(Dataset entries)

+--

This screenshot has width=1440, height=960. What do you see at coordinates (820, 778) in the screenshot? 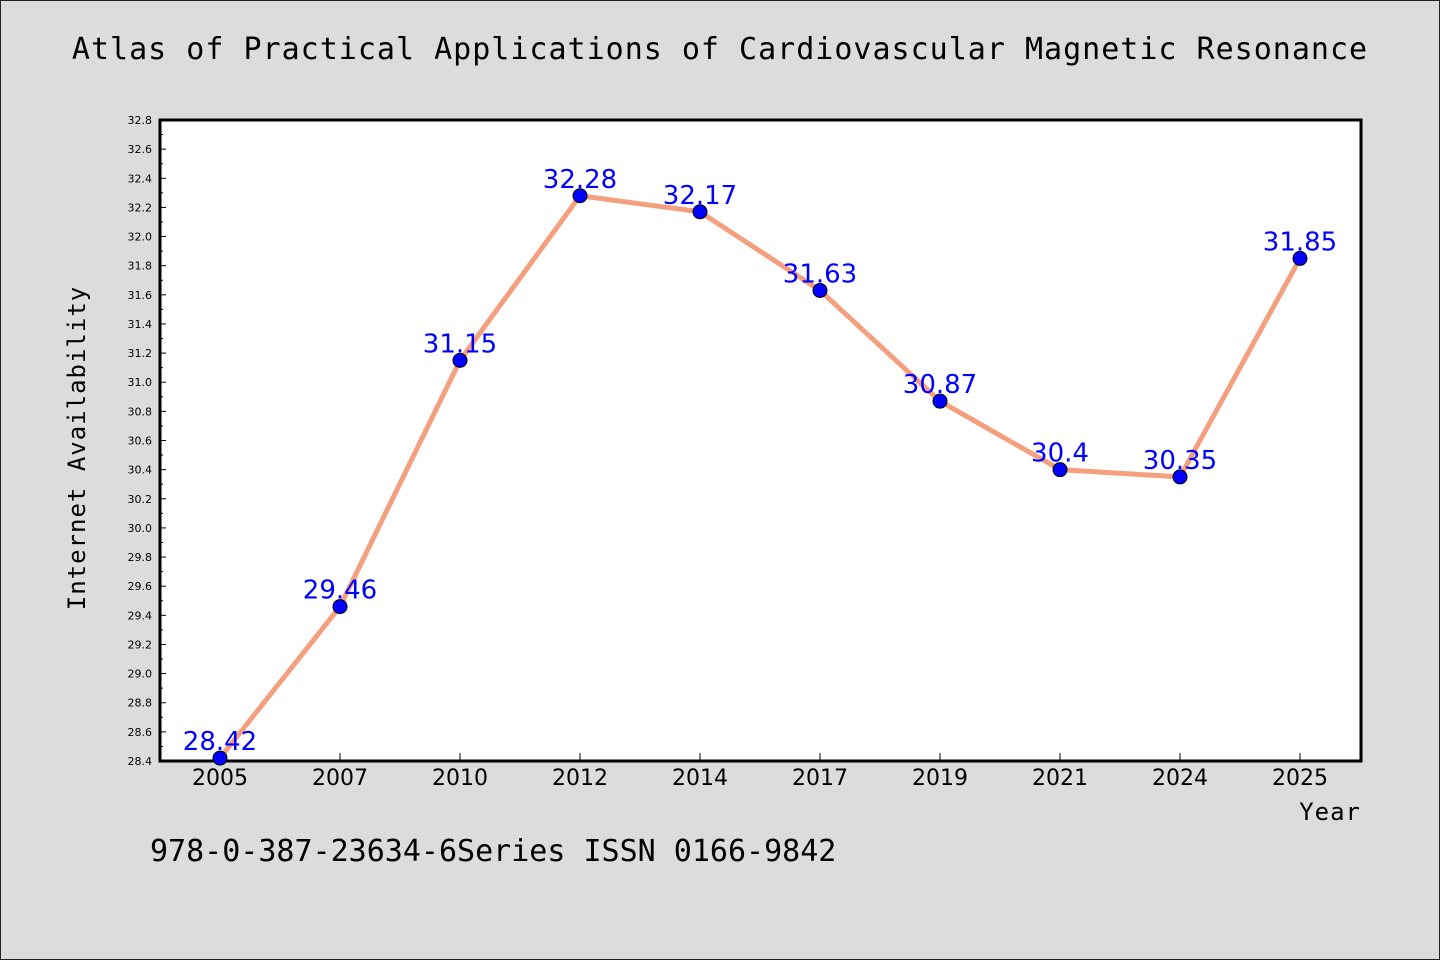
I see `x-tick-label: 2017` at bounding box center [820, 778].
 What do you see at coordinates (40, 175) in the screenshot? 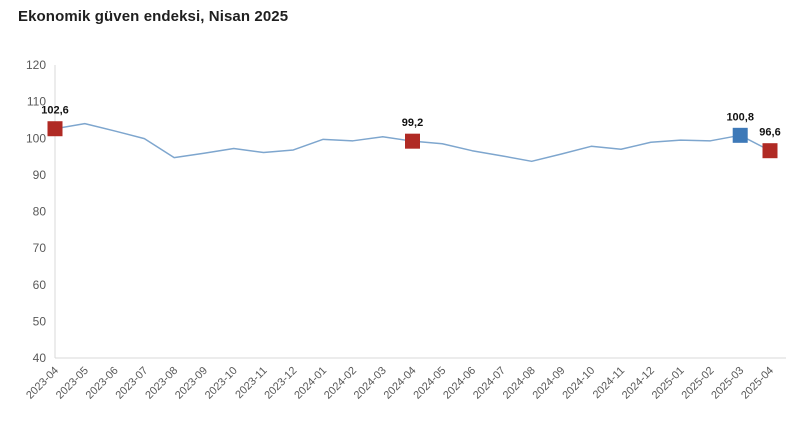
I see `y-tick-label: 90` at bounding box center [40, 175].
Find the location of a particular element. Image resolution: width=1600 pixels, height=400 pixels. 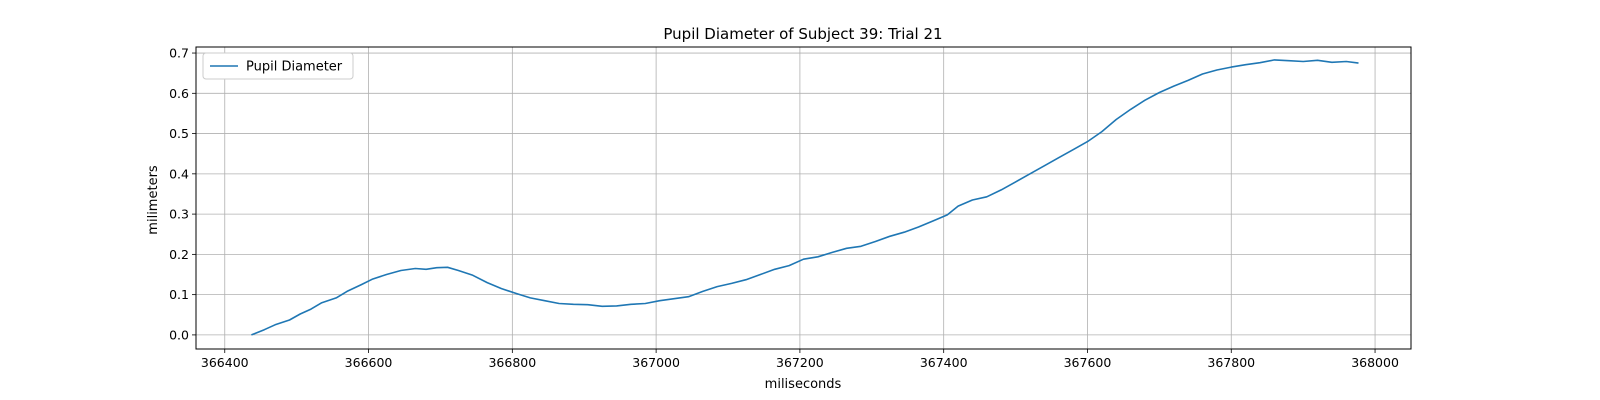

legend: Pupil Diameter is located at coordinates (278, 66).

+--

Could you repeat each of the rows above word for word, leaving the pictures out?

This screenshot has width=1440, height=960. What do you see at coordinates (820, 778) in the screenshot? 
I see `x-tick-label: 2017` at bounding box center [820, 778].
 What do you see at coordinates (40, 175) in the screenshot? 
I see `y-tick-label: 90` at bounding box center [40, 175].
Find the location of a particular element. Image resolution: width=1600 pixels, height=400 pixels. 

legend: Pupil Diameter is located at coordinates (278, 66).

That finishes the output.